L’histoire des femmes dans l’entreprise s’inscrit dans le contexte global d’évolution de la société française. Cependant on constate qu’il y a eu un vrai rééquilibrage du rôle des femmes tant dans la société que dans les entreprises. Il reste tout de même des inégalités très fortes entre les hommes et les femmes dans l’entreprise, et d'abord cette inacceptable différence de revenus au même poste, même si, comme toujours, une partie de ces inégalités viennent des freins que les femmes s’imposent à elles mêmes. Parmi les difficultés que je perçois voici celles qui me semblent dominantes :
1- La première est que l’entreprise s’est construite et reste trop souvent pensée avec des schémas masculins. Des schémas où dominent une culture du discours et du conflit, une vision clanique, des attitudes guerrières. Les femmes ont en général une approche beaucoup plus transversale, qui privilégie le consensus, qui intègre les détails comme les grandes choses, et se met moins en avant.
2- Les femmes continuent de devoir gérer famille et carrière. Cette conciliation famille/carrière est un vrai frein dans une entreprise qui considère que ses cadres sont disponibles « Anytime, Anywhere » et cela conduit toujours de nombreuses cadres à sacrifier leur vie personnelle.
3- Plusieurs études montrent que le virage autour de la trentaine est vécu différemment par les hommes et les femmes. Pour les femmes ce tournant est un moment clef qui correspond par ailleurs à l'âge où elles deviennent mère, selon les statistiques. Un âge pas toujours facile à gérer dans un monde de l’entreprise où domine une vision masculine. Les courbes montrent que les femmes ont la même progression de carrière que les hommes jusqu’à ce tournant. Ensuite les courbes se séparent.
Aujourd’hui, nous sommes vraiment à la croisée des chemins. Les femmes vont entrer par la loi récente dans les conseils d'administration des entreprises du CAC 40... Soit 160 nouvelles femmes à faire siéger ! En France, il existe aujourd'hui environ 200 femmes de 60 ans qui sont diplômées d’une école d’ingénieurs en comparaison à 4 000 femmes ingénieurs de 30 ans. Ce succès s’explique en partie par la capacité des femmes à réussir à l’école, de plus en plus souvent mieux que les garçons. Pourtant cette évolution n’est pas définitive. En effet, notre société vit depuis quelques années un retour à des valeurs plus traditionnelles chez les trentenaires et les quadragénaires. Les valeurs ambiantes de la société valorisent énormément l’hyper maternité : enfant à tout prix, allaitement, congés parentaux pour l’éducation des enfants, l’importance du repas familial, etc.. La pression sociale de ces valeurs ainsi que la mauvaise répartition des tâches familiales, entre hommes et femmes au quotidien, pourrait, demain, tempérer la courbe croissante de la présence des femmes dans l’entreprise. Alors même que les études montrent que la présence des femmes en entreprise améliore leur performance.

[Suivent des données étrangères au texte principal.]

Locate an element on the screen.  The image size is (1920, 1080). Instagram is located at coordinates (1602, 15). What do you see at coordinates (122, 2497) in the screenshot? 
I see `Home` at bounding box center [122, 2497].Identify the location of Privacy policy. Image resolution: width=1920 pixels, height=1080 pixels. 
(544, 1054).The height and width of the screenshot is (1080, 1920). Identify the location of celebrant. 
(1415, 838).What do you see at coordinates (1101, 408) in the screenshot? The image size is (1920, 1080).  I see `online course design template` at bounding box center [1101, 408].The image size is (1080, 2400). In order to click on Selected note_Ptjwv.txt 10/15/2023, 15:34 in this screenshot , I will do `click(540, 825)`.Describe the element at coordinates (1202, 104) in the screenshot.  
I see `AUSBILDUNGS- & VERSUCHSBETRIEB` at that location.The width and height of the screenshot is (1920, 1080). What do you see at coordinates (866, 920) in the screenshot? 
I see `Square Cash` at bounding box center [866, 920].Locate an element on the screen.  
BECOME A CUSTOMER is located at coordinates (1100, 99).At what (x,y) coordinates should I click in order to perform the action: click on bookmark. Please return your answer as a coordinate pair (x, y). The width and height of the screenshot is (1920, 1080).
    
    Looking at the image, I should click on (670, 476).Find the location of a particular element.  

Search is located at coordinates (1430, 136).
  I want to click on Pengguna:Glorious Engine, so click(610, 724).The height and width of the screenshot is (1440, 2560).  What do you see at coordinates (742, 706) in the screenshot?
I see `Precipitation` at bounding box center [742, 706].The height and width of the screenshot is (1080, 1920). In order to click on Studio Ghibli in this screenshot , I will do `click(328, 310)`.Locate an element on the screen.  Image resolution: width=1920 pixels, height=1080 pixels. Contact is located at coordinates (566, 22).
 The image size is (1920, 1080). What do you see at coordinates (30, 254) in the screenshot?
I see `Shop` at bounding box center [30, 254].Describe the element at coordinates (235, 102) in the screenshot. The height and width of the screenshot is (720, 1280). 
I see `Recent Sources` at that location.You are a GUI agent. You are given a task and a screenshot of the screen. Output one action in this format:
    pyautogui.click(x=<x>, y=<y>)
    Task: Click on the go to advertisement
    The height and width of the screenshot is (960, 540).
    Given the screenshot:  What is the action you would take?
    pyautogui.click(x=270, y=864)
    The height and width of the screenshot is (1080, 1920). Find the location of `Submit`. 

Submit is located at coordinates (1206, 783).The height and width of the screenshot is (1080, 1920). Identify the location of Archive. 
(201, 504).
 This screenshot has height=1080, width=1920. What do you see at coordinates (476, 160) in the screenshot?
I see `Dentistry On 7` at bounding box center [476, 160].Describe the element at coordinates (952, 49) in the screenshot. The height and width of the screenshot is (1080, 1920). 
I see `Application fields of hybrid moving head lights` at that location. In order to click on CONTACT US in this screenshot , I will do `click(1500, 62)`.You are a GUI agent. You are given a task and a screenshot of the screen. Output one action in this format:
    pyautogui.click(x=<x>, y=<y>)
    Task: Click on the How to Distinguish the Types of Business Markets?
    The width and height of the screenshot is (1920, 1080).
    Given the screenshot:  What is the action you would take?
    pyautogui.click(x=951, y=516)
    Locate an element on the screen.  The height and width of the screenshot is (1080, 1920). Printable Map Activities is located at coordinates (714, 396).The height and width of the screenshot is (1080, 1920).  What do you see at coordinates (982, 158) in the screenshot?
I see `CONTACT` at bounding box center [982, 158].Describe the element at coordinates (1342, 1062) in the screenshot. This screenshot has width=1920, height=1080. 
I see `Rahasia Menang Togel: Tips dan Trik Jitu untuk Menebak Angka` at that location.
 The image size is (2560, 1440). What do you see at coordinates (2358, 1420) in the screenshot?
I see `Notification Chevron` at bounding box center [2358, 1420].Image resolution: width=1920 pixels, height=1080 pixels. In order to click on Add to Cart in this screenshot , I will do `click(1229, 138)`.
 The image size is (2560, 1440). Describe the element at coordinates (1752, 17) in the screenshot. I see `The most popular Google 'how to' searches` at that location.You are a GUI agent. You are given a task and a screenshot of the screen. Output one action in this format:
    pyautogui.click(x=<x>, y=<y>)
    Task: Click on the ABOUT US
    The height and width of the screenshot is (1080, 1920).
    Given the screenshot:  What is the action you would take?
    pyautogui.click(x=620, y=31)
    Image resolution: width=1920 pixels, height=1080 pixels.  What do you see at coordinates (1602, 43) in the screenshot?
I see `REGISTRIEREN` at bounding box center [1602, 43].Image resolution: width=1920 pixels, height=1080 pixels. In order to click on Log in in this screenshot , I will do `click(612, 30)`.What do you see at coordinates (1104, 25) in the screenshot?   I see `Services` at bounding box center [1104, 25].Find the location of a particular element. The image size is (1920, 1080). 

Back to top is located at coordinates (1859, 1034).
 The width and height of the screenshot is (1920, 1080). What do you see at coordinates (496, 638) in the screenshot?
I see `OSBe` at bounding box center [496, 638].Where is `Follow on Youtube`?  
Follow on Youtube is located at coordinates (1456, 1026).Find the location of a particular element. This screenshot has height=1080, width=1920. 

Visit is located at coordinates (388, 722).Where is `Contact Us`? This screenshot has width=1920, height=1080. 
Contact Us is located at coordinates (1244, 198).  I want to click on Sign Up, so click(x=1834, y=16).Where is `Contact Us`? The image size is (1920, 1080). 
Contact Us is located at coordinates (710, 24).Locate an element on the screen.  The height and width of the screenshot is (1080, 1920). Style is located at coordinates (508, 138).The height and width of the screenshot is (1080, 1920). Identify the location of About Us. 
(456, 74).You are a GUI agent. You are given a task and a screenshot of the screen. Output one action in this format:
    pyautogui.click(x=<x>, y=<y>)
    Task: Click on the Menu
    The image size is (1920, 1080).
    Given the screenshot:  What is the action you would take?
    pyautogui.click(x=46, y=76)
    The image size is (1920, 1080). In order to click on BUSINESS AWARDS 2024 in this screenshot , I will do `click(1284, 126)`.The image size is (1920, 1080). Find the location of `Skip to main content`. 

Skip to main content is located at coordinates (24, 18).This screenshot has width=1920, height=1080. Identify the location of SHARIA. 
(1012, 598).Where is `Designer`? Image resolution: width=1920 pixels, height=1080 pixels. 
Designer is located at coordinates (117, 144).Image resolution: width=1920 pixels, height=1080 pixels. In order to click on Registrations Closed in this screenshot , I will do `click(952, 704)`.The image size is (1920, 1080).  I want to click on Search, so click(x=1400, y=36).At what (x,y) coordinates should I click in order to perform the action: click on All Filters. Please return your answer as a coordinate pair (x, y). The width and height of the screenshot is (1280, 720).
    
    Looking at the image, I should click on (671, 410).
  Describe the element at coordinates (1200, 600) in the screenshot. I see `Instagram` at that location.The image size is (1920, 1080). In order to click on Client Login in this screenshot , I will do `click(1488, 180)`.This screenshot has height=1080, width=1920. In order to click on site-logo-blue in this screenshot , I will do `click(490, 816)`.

Quelles sont selon vous les raisons de la faible représentativité des femmes dans les conseils d’administration ? Quelles sont selon vous les raisons du plafond de verre ?
Tout d’abord il y a les freins mis par les entreprises elles mêmes dont les responsables hommes pensent que les femmes à un moment donné vont privilégier leur vie familiale à leur carrière. Ces entreprises hésitent donc à investir sur des femmes à haut potentiel. A contrario, les femmes sont différentes des hommes et ont plus de mal à percevoir les jeux politiques que les hommes, surtout dans des structures pensées par des hommes avec une culture et des valeurs masculines.
En ce qui concerne le fameux plafond de verre, en dehors des difficultés déjà évoquées, je crois qu’il y a aussi le phénomène de la paroi de verre, qui limite les femmes à certaines tâches. Et puis, il peut aussi y avoir une certaine autocensure des femmes, négligée et pourtant bien présente. En effet, l’univers qui est proposé aux femmes dans certaines entreprises n’est finalement pas toujours très intéressant à leurs yeux et elles finissent par privilégier un univers plus personnel. De plus le regard des hommes sur les femmes n’encourage pas les femmes à faire preuve d’ambition pour leurs carrières.
Il y a aussi une responsabilité des entreprises qui n’envisagent pas d’avoir des temps d’investissement des collaborateurs qui soient adaptés à la vie des employés. Elles pourraient offrir des parcours plus souples qui verraient des investissements différents des employés selon les moments de leurs vies. Les conciergeries et les crèches d'entreprises sont de bons exemples, limités, il est vrai aux grandes entreprises.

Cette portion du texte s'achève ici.